#### Texto de origen:
☆ ☆ ☆ ☆
La hipertrofia absoluta del ego ha llevado a una negación de todo aquello que supusiera una coerción a todo capricho, a todo instintiva compulsión que pudiese surgir eventualmente. Y la culminación del trastocamiento ético, la consolidación de esta filosofía subvertidora, se han derivado necesariamente de la proclamación de la bondad de la naturaleza humana y la consecuente legitimidad de todos sus impulsos, aún los considerados tradicionalmente como antinaturales.

La penosa realidad es que la razón, convertida en instrumento de un ego cada vez más soberbio y brutal, ha realizado una incursión en terreno vedado, una incursión impía y blasfema. Porque las pulsiones éticas son consustanciales a la naturaleza de las personas y no han sido creadas por éstas, ni tienen nada que ver con prejuicios; perteneciendo de lleno al misterio de la Creación y siendo, por tanto, de derecho divino.

Y una consecuencia inevitable de tal desarreglo son las argumentaciones de puro absurdo para defender posiciones antinaturales. Respecto del aborto, se ha aducido en su defensa que el feto no es un ser humano, sino una simple "agregación de células". Así se lo oí decir a una pobre señora que había abortado y que no estaba dispuesta a admitir que había eliminado una vida humana. A lo más, podía reconocer que se había desprendido de una agregación de células. Ni siquiera se le había ocurrido pensar que, planteadas las cosas así ¿qué era ella misma, sino una agregación de células? Y es que a la perversidad se le une con suma frecuencia la estupidez.
☆ ☆ ☆ ☆
#### Extracto de datos:

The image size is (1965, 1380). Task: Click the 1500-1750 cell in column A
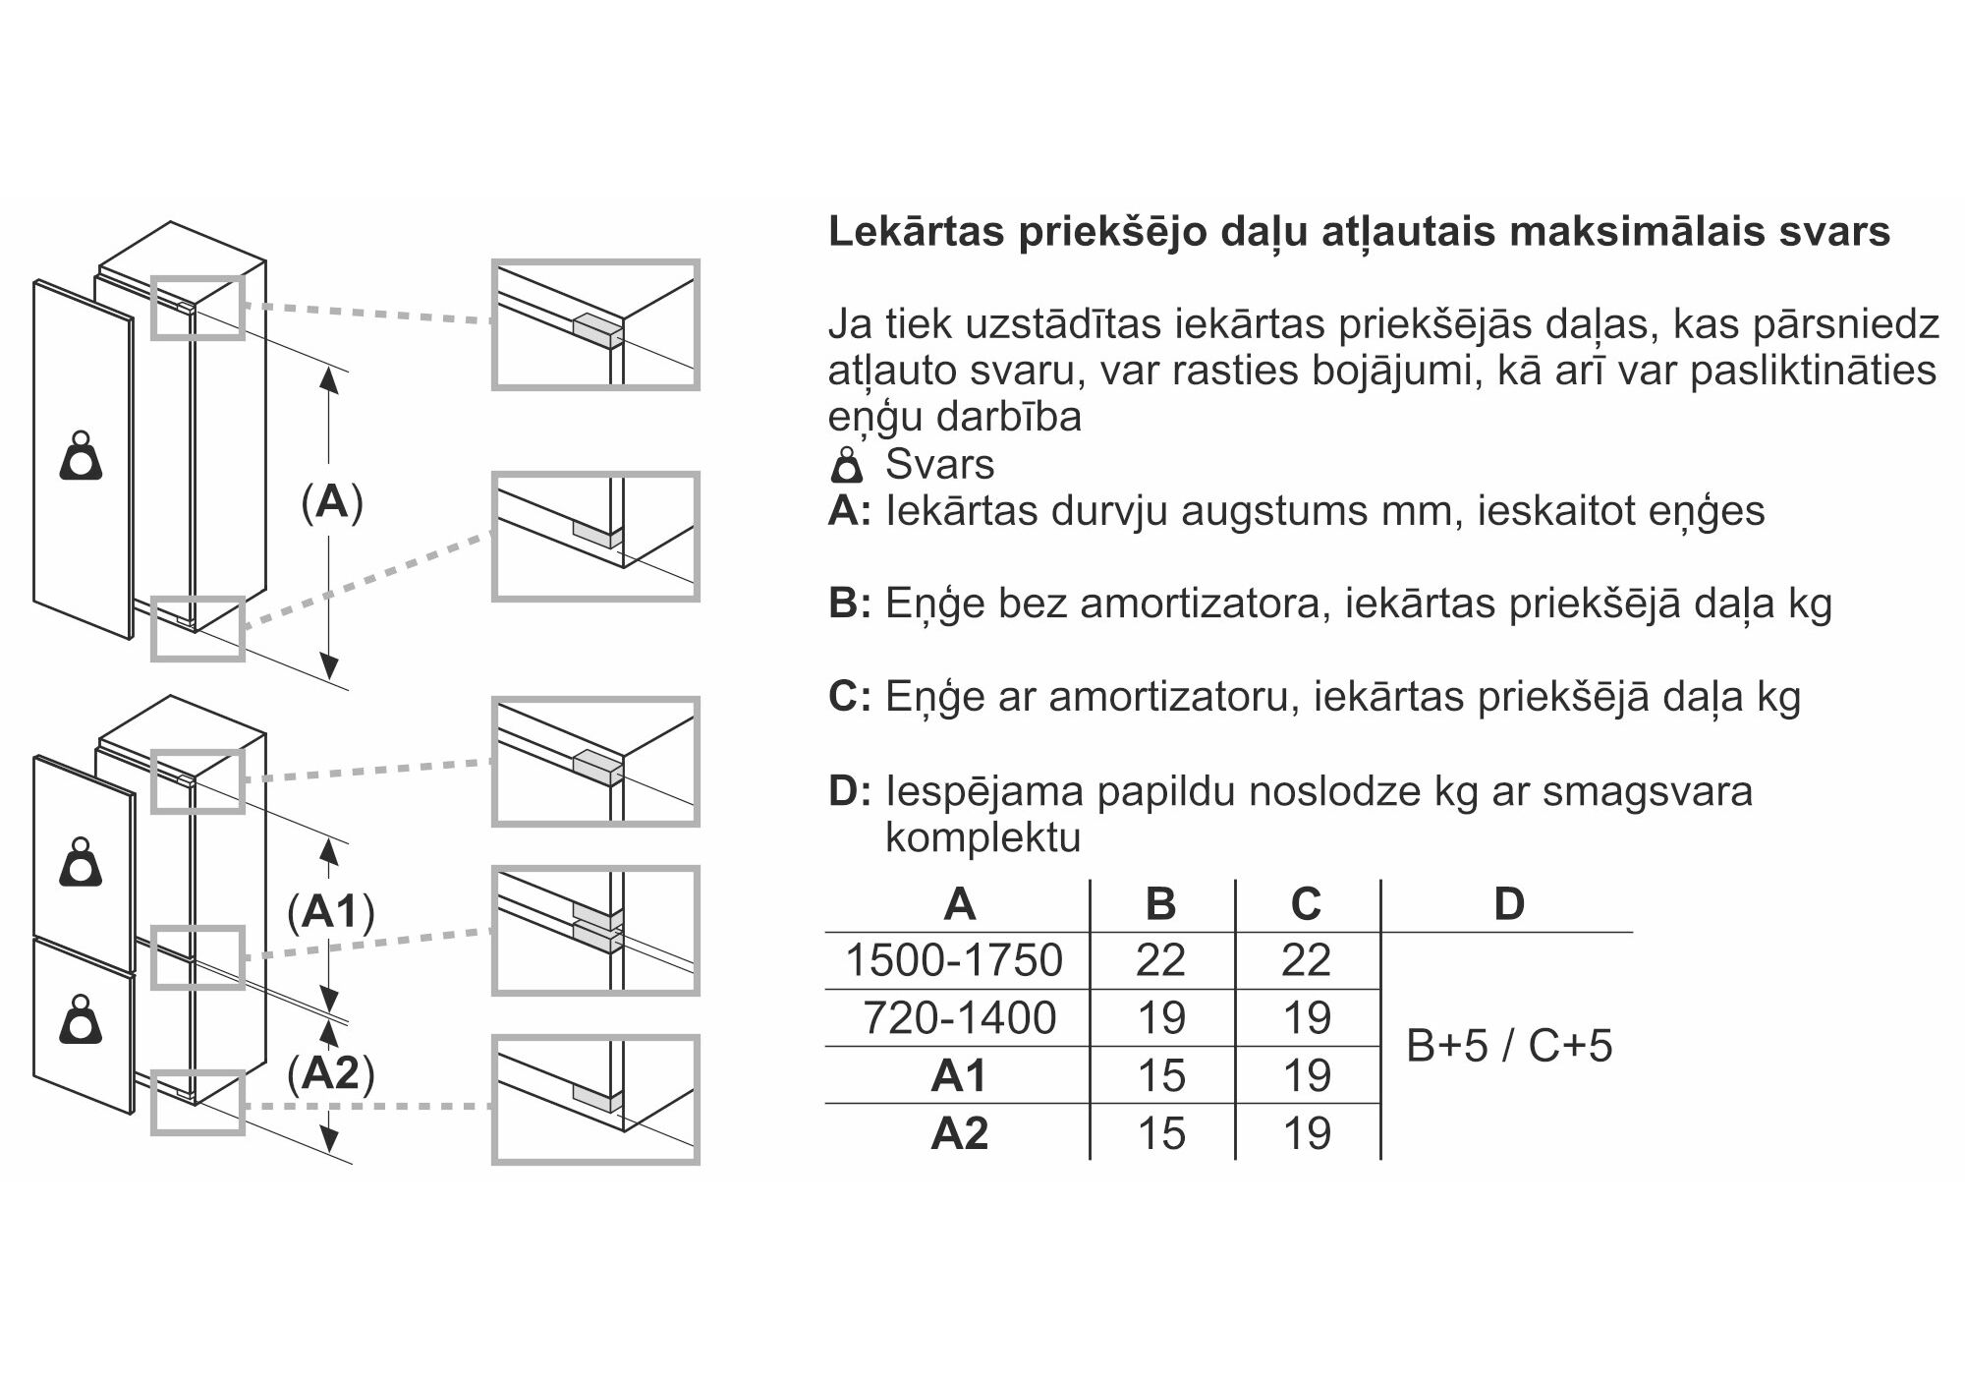(x=953, y=960)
☆ ☆ ☆ ☆
#### Ejercicios propuestos:
A) Según el texto sobre el ego y la ética, ¿por qué la incursión de la razón en ese terreno es «impía y blasfema»? Responde en una a tres oraciones.
B) Continúa el texto sobre el ego y la ética a partir de su última oración.
El material no tiene relación con el texto.

#### Resultados:
A) Porque las pulsiones éticas son consustanciales a la naturaleza de las personas, no han sido creadas por ellas ni tienen que ver con prejuicios. Pertenecen al misterio de la Creación y son, por tanto, de derecho divino.

B)
Por ese camino desviado las corrientes feministas han llegado a adoptar posturas cada vez más descabelladas. La última teoría, y que está teniendo no poca aceptación, consiste en primar el género sobre el sexo; es decir, en desvalorizar el sexo anatómico, por considerarlo secundario, y en dar protagonismo al género, que es lo sustantivo. Las consecuencias perseguidas por las feministas son las siguientes: Existen cinco especies de seres: las mujeres de género femenino, las mujeres de género masculino, los hombres de género femenino, los hombres de género masculino, y las mujeres u hombres bisexuales. O lo que es lo mismo: género femenino, con mujeres femeninas y hombres invertidos; género masculino, con hombres masculinos y mujeres invertidas; y género hermafrodita, con hombres y mujeres bisexuales. Lo que se persigue, naturalmente, es la completa igualdad de hombre y mujer, por encima de las diferencias anatómicas, que siempre han molestado a las feministas, y ante las que reaccionan con la conocida aversión que les inspiran las leyes naturales y sus consecuencias.

Otra grave desnaturalización, ésta relativa a los conceptos de crimen y castigo, se ha extendido plenamente en los diversos textos jurídicos de naciones de Occidente. Y esto en virtud de un pensamiento humanista que no dudo en calificar de degenerado. Este humanismo se desvía de la herencia judeocristiana que conformó la fisonomía espiritual de Occidente durante toda su historia, y se decanta por una sensibilidad, o, mejor, por la adopción de una filosofía, de aparente filiación oriental. Y no es coincidencia que la mayor parte del actual cristianismo se encuentre bajo la influencia de esta filosofía, hostil al catolicismo tradicional.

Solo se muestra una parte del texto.